Cohabitation is a cheaper alternative to traditional housing and is accompanied with inbuilt communal care that is effective in reducing the need for external medical help.
There is a real chance that an uptake in communal living could relieve pressure on the NHS, at least to some extent.
It really could provide an immediate solution to ease anxieties that many will inevitably be facing in the coming years. And this comes in the form of alleviating mental health concerns too.
A 2009 actioned by Glass study revealed that amongst elderly populations who were co-inhabiting, 28% reported improvements in mental health, and only 3% reported a worsening. Such results are not just isolated to the more elderly demographic either. Intergenerational co inhabitants report similar improvements. I’ve felt them myself, as have my friends and fellow students.

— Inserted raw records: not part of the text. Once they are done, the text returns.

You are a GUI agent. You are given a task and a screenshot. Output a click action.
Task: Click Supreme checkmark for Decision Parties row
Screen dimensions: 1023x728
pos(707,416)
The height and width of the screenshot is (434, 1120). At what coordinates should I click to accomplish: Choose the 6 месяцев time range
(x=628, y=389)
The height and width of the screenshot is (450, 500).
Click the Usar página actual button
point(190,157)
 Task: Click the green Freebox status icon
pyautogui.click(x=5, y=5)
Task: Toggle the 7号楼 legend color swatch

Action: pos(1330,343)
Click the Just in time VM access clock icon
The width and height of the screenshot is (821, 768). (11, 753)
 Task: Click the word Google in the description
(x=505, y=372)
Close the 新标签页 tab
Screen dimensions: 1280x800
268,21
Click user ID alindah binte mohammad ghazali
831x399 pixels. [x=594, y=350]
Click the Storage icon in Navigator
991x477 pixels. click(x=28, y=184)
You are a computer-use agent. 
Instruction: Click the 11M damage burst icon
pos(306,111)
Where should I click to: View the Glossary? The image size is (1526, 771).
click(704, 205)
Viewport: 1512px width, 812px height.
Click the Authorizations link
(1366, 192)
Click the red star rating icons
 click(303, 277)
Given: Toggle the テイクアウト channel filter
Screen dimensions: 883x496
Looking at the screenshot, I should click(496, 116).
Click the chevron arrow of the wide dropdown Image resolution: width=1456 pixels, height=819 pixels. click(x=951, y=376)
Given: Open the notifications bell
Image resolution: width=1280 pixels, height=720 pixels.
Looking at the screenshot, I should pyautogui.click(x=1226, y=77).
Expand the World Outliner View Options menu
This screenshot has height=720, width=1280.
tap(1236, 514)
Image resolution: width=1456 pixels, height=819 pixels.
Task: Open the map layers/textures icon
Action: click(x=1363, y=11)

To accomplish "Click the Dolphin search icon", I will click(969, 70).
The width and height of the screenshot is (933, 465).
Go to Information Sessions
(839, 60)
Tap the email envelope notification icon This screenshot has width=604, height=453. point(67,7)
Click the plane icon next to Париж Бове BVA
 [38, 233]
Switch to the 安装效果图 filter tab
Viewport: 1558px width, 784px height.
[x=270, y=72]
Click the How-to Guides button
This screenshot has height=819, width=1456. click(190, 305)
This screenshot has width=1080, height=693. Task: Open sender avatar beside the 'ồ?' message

Everybody has gaps in their lives; everybody has needs. Whether that be social, mental, or physical. And living communally helps to fill these gaps. Receiving help, and helping others is a mutually beneficial exchange, and one that brings back a genuine sense of community that seems to have otherwise disappeared from British culture. Cohabitation not only provides a solution to the pressures of the current day, but benefits cohabitants mentally and physically. It’s something that I think I will always do, and something that should be considered and promoted more widely in general. After all, sharing is caring!